### Problema A:
Enumera los lugares donde, según el artículo sobre Tula, puede encontrarse su nombre.
### Problema B:
Prosigue el artículo sobre Tula desde su última oración.

Andando hacia los cien años, Tula todavía prepara algunos dulces

Andando hacia los cien años, Tula todavía prepara algunos dulces

Andando hacia  los cien años, Tula todavía prepara algunos dulces

Tula interviene poco en el negocio, pero lo hace, en la elaboración de dulces. eric javier

Santa Cruz de El Seibo.- Juana Chalas Mercedes tiene 98 años. Los cumplió al principio del verano pasado y ya, en el segundo tercio de esta primavera, se prepara mentalmente para su cumpleaños 99.

Y cualquiera puede hacerse la idea de que se organiza para una fiesta, pero no es así; en realidad algunos achaques propios de toda vida extendida la mortifican un poco, como este de que su estómago no es eficiente como hace cuatro o cinco décadas.

Los años, después que se entra en la pendiente, tienden a llegar acompañados de dificultades a veces poco notables, pero acumulativas. Pueden ser aliviados, pero eliminados, ¡jamás!

Sus casi 99, no le impiden sin embargo arreglarse para irse a la galería de su casa a observar el ir y venir de vehículos y personas en su pueblo, Santa Cruz de El Seibo y, desde luego, hacer todavía algo de lo que ha vivido durante unos 70 años: ¡dulces!

No es Juana, es Tula

Desde luego, si alguien va en este momento al pueblito, se detiene en el parque central o junto a la iglesia de los tiempos coloniales por donde suele haber parroquianos a la sombra de un árbol o bajo una glorieta y pregunta si le pueden ayudar a encontrar a Juana Chalas Mercedes, nadie podrá orientarle porque esa persona existe, pero nadie la conoce.

Es, en realidad, un nombre en el Registro Civil, que no sirve para nada cuando se ha impuesto Tula, un apodo de toda la vida, convertido hoy en día en una marca sinónimo de calidad en la elaboración de dulces.

Un nombre que puede ser encontrado en un cartelito puesto en la envoltura de celofán o en las cajas de cartón utilizadas para empacar, pero también como un pequeño letrero, casi discreto, en la parte frontal de un anexo de la casa familiar a donde ha ido a dar la operación comercial de la dulcería.

En el caso de Tula el negocio del dulce es un emprendimiento personal, muy personal por cierto, que después, cuando fue empujada por la necesidad y una situación particular en su vida, pasó a ser una operación familiar, pero de alcances limitados, como casi todo en El Seibo.

La primera piedra

Tula es una mujer sencilla que todavía, cuando echa mano de su memoria puede dar algunas fechas, pero otras son apenas recuerdos imposibles de precisar, conservados como momentos notables de la vida.

Conserva, esto sí, rasgos de un carácter determinado que saca a la luz cuando se refiere a su vida junto a Miguel Jiménez, el compañero de su vida ido a otro plano hace ya mucho tiempo, con el que discutió alguna vez unas dificultades contra las que se proponía luchar.

### Listado de registros:
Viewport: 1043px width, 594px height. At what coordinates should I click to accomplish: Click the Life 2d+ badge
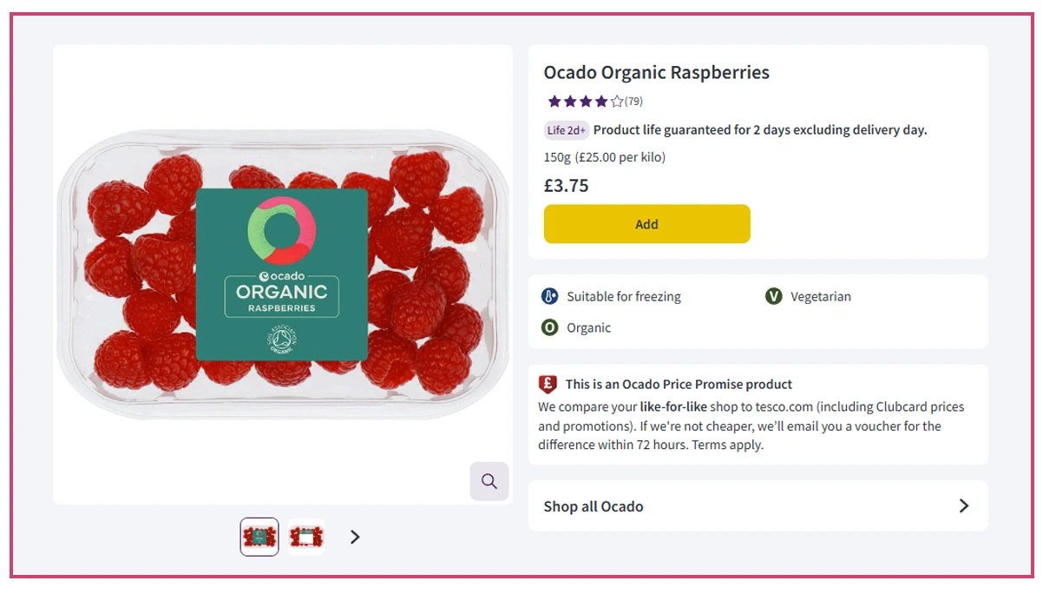[566, 130]
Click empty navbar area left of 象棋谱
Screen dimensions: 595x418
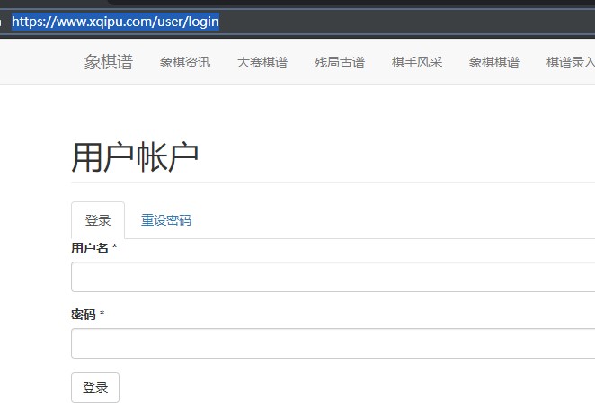[36, 62]
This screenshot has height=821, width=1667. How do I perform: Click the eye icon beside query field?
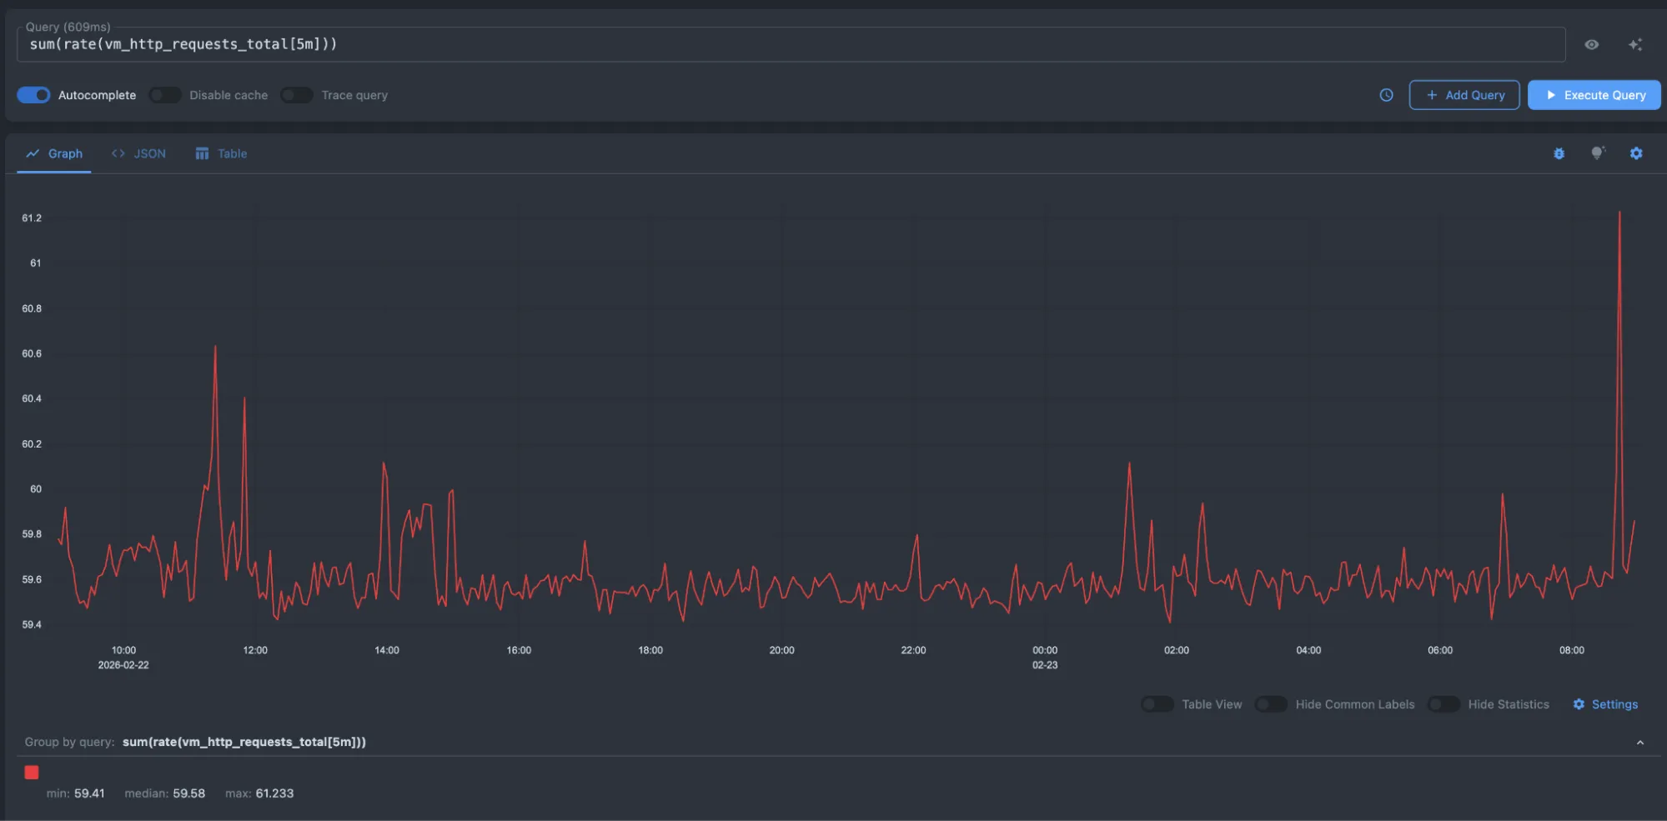click(1591, 45)
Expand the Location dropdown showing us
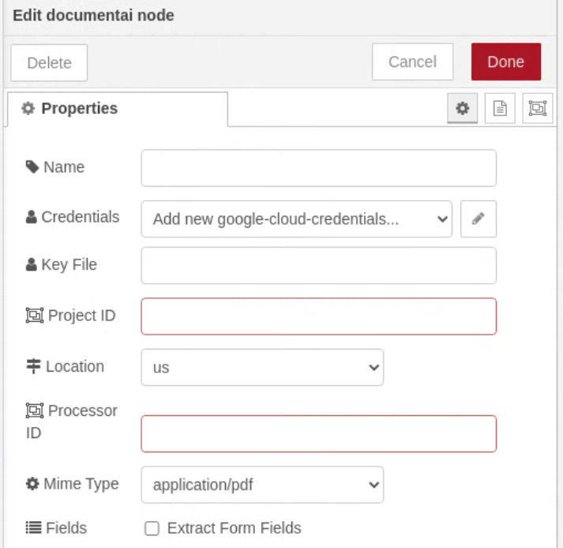 (262, 367)
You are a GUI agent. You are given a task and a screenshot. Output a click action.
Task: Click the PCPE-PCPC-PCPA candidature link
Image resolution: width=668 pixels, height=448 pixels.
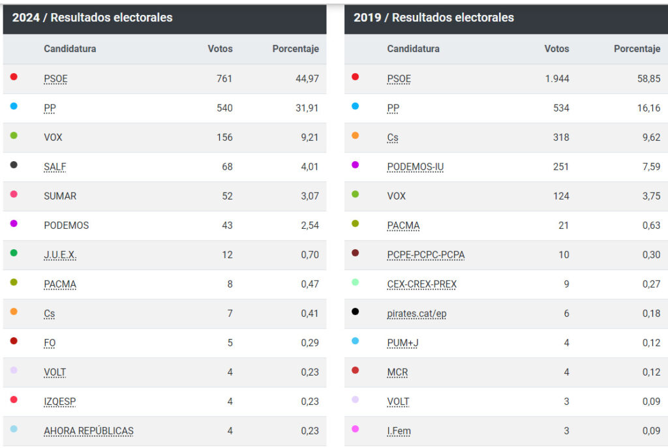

### Resultado A:
- En un cartelito puesto en la envoltura de celofán
- En las cajas de cartón utilizadas para empacar
- En un pequeño letrero, casi discreto, en la parte frontal de un anexo de la casa familiar, donde funciona la dulcería

### Resultado B:
Jiménez era empleado en Telecomunicaciones con un sueldo de 50 pesos en la Era de Trujillo y con ese dinero tenían que vivir, así que decidió abrir un puesto de venta de comida. Le planteó la idea a su esposo y este le dijo que no.
Periodista (MF): Bueno, pues imagino que allí murió aquella idea.

Tula: ¿Murió? Le dije que no podíamos vivir con 50 pesos y que haría algo.

MF: ¿Y qué fue lo que hizo.

Tula: Hablé con Manuel Himaya para que me alquilara un kiosco que tenía frente a su negocio y allí puse un puesto de frituras y así empecé a desenvolverme.

MF: Vamos por partes, ¿por qué se oponía su esposo?

Tula: Decía que yo tenía muy mal carácter, que no podía bregar con gente.

MF: ¿Y pudo?

Tula: ¡A Dios carajo! Había días en que le compraba un puerco a César Rincón y lo vendía. Después empecé a vender leche frito.

MF: ¿Leche? ¿Cómo fue eso?

Tula: Tenía un primo con unas vaquitas en Pedro Sánchez y le dije que me trajera la leche para venderla en el pueblo. Con la que me quedaba hacía dulces.

MF: ¡Así empezó, entonces, la dulcería!

Tula: Sí, así me fui dedicando a hacer dulces. Primero de leche y después de algunas frutas, como guayaba, cajuil y otras, que compraba por latas a los marchantes.

Desde entonces

Así empezó una operación artesanal que cualquiera que se haya mantenido hasta este punto del relato puede atribuir a la leche que Tula no podía vender durante el día, utilizada para hacer dulces, pero que para mí es, en realidad, fruto de un emprendimiento empujado por la insatisfacción de una mujer frente al sueldo de su marido y la determinación de buscar una fuente para contribuir con los ingresos.

De este emprendimiento salió la casa familiar construida en un solar que compró en las afueras, pero que hoy está en medio del pueblo; de allí también salieron los ingresos para mantener a los hijos cuando murió su esposo a principio de los años 60, y la operación comercial con la que se desenvuelven todavía, unos setenta años después.

La insuficiencia de aquellos 50 pesos y la leche que no se vendía también están en la base de una “tierrita”, como le dice Tula, a donde han llevado la producción del dulce de leche, porque otros siguen preparándolos en el mismo lugar, su casa, donde a veces ella misma hace el de naranjas, del que suele comer algunas lonjas.

La suerte tuvo su cuota en una etapa de su vida

La burra. Parsimoniosa, posiblemente por el efecto de los años, Tula refiere que no todo ha sido trabajo sobre los calderos y una mesa; también la suerte la visitó unas cuantas veces.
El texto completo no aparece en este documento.